=== SHORT EXERCISE ===
Repeat the data below, word for word, starting at the line that contains "Given: Click the sidebar" and ending with the last line of the data.

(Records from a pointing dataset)
------------------------------

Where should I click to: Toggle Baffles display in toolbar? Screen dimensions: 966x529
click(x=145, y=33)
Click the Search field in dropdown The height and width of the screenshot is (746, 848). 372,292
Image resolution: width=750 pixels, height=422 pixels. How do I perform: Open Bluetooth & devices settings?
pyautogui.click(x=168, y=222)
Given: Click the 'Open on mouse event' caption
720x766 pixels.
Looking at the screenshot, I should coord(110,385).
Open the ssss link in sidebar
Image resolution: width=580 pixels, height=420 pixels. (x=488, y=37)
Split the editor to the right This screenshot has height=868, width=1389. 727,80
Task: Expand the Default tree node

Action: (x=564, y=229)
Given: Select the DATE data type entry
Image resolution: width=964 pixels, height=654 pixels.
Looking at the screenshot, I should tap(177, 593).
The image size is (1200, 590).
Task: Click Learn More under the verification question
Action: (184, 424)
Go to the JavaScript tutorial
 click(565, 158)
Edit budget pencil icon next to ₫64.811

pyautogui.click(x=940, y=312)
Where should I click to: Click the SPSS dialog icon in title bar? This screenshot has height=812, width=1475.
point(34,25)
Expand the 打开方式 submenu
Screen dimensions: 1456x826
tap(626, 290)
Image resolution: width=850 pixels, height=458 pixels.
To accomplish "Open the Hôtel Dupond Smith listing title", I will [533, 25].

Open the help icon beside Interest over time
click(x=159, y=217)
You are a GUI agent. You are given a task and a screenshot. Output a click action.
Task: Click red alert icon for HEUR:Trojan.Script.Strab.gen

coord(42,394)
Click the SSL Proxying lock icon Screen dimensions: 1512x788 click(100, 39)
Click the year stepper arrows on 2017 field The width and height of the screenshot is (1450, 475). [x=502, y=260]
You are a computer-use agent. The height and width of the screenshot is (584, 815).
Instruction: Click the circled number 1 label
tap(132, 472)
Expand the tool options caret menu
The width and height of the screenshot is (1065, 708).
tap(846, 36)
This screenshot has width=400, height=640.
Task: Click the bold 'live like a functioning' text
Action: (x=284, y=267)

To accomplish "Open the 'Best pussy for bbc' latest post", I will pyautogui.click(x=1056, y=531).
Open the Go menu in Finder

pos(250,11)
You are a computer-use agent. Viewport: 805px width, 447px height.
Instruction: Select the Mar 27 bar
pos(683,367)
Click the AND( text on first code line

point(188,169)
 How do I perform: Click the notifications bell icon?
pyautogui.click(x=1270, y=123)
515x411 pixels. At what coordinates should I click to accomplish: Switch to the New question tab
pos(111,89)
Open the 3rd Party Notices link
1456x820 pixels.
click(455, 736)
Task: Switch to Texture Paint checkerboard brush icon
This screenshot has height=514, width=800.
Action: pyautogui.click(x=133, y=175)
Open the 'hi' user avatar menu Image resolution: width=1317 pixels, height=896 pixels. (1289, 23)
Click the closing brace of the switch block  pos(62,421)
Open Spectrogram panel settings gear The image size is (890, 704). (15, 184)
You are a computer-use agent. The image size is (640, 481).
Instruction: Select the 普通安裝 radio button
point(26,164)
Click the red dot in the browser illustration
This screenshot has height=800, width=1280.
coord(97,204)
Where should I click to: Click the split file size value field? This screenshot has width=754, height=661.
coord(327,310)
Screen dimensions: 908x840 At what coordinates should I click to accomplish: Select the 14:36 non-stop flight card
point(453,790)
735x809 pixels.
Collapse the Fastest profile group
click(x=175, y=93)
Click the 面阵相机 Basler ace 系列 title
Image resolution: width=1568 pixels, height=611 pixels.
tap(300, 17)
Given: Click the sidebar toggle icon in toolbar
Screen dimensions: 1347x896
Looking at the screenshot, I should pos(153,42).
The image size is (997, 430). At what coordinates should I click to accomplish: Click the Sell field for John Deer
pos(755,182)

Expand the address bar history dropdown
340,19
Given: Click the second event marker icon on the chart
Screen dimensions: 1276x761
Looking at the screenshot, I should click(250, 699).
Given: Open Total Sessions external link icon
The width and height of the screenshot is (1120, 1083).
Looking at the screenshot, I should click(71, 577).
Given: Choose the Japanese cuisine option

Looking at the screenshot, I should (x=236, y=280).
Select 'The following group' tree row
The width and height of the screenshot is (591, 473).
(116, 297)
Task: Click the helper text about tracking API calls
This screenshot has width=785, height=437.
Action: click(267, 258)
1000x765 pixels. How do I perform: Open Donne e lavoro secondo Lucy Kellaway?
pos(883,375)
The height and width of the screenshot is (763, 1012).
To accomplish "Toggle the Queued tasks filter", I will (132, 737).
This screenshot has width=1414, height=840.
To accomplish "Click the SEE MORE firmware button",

------------------------------

=== TASK SOLUTION ===
Given: Click the sidebar toggle icon in toolbar
Screen dimensions: 1347x896
Looking at the screenshot, I should pos(153,42).
The image size is (997, 430). At what coordinates should I click to accomplish: Click the Sell field for John Deer
pos(755,182)

Expand the address bar history dropdown
340,19
Given: Click the second event marker icon on the chart
Screen dimensions: 1276x761
Looking at the screenshot, I should click(250, 699).
Given: Open Total Sessions external link icon
The width and height of the screenshot is (1120, 1083).
Looking at the screenshot, I should click(71, 577).
Given: Choose the Japanese cuisine option

Looking at the screenshot, I should (x=236, y=280).
Select 'The following group' tree row
The width and height of the screenshot is (591, 473).
(116, 297)
Task: Click the helper text about tracking API calls
This screenshot has width=785, height=437.
Action: click(267, 258)
1000x765 pixels. How do I perform: Open Donne e lavoro secondo Lucy Kellaway?
pos(883,375)
The height and width of the screenshot is (763, 1012).
To accomplish "Toggle the Queued tasks filter", I will (132, 737).
This screenshot has width=1414, height=840.
To accomplish "Click the SEE MORE firmware button",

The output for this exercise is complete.